A partir daí, encontrou uma planta que pudesse combater a Dengue. “Ele tentou buscar algo que fosse natural, que não agredisse o meio ambiente. Com isso, o aluno fez pesquisas até chegar ao famoso “Comigo Ninguém Pode”, onde extraiu o estrato da planta e aplicou nas larvas e no mosquito. O resultado foi que as larvas desapareceram”, conta a professora orientadora do projeto, Jucimara Uliana Gomes.“Estou muito animado e ansioso para a avaliação e premiação”, revela o aluno.

A escola ainda está na final com outros dois projetos. “Um salto para o futuro” e “A transformação de energia térmica do corpo humano em energia elétrica para ser armazenada e reaproveitada”. “A expectativa é grande, pois nós acreditamos que todos esses projetos possuem muita relevância social. No “Comigo Ninguém Pode”, por exemplo, temos a pretensão de fazer parcerias com laboratórios para coletar a substância da planta e sugerir no mercado”, conta a professora-coordenadora Fernanda Cristina Alessio Miranda.

Meio ambiente

Outro finalista fica por conta da escola estadual Mario Guilherme Notari, em Sorocaba. Com o projeto “Redução de resíduos orgânicos com o uso de composteira caseira”, criado por alunos do Ensino Médio, o projeto consiste reutilização de resíduos produzidos pela escola.
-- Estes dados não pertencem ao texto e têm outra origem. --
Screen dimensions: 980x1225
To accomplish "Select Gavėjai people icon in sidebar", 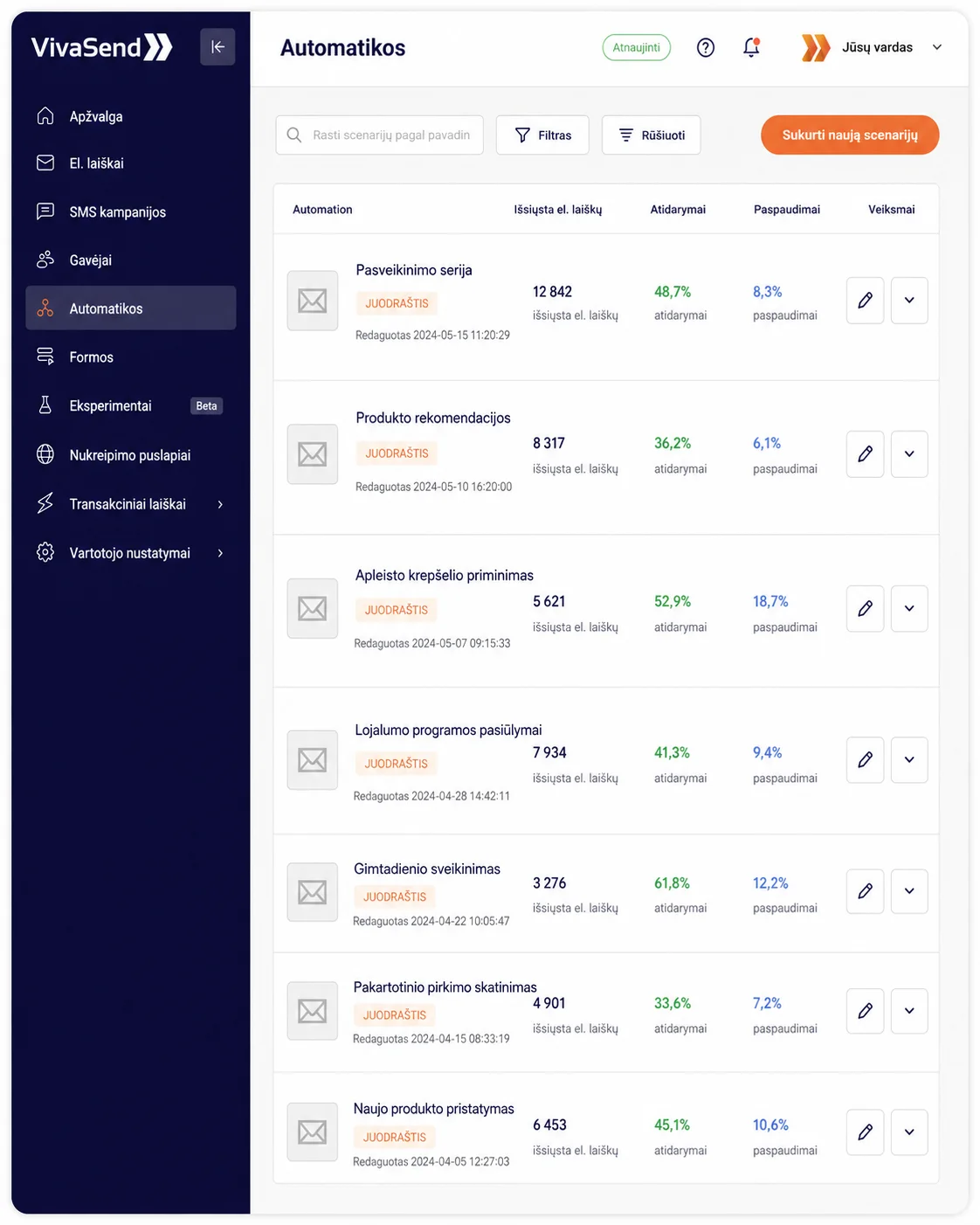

A ideia, como conta o professor orientador, Fabio Gilberto, surgiu a partir de um problema de eliminação de resíduos da escola. “Os alunos viram que a escola tinha uma produção grande de resíduos, principalmente a cozinha. Neste sentido, os estudantes decidiram ir em busca de uma solução para diminuir. Com isso, os alunos fizeram pesquisas e chegaram a conclusão de criar uma composteira”, conta.

Utilizando caixas plásticas que seriam descartadas, os alunos criaram uma composteira para armazenar e reutilizar todos os resíduos produzidos na escola. Parte desses resíduos transformam-se em adubo, que é utilizado para o plantio de mudas na escola.

“Esse projeto é muito importante, pois incentiva os alunos a se interessarem pela escola. Esse aprendizado adquirido dentro do ambiente escolar irá refletir em sua vida profissional e pessoal”, afirma Ricardo.

A avaliação dos finalistas será aberta ao público e acontecerá até a próxima sexta-feira (5). Mais detalhes podem ser conferidos na página da mostra.

Mostra Paulista de Ciências e Engenharia

A MOP é promovida pela Escola Politécnica da Universidade de São Paulo (USP), por meio do Laboratório de Sistemas Integráveis (LSI), e objetiva estimular o espírito investigativo, o empreendedorismo e a criatividade de jovens estudantes.

Podem se candidatar alunos matriculados no 8º ou 9º ano do Ensino Fundamental, do Ensino Médio ou técnico de escolas públicas e particulares do Estado de São Paulo. Os inscritos também devem ter, no máximo, 20 anos de idade.

Os projetos podem ser individuais ou em grupo de dois a três alunos e devem ter um professor orientador com mais de 21 anos de idade. Além disso, é preciso se enquadrar em uma das categorias das Ciências e Engenharias.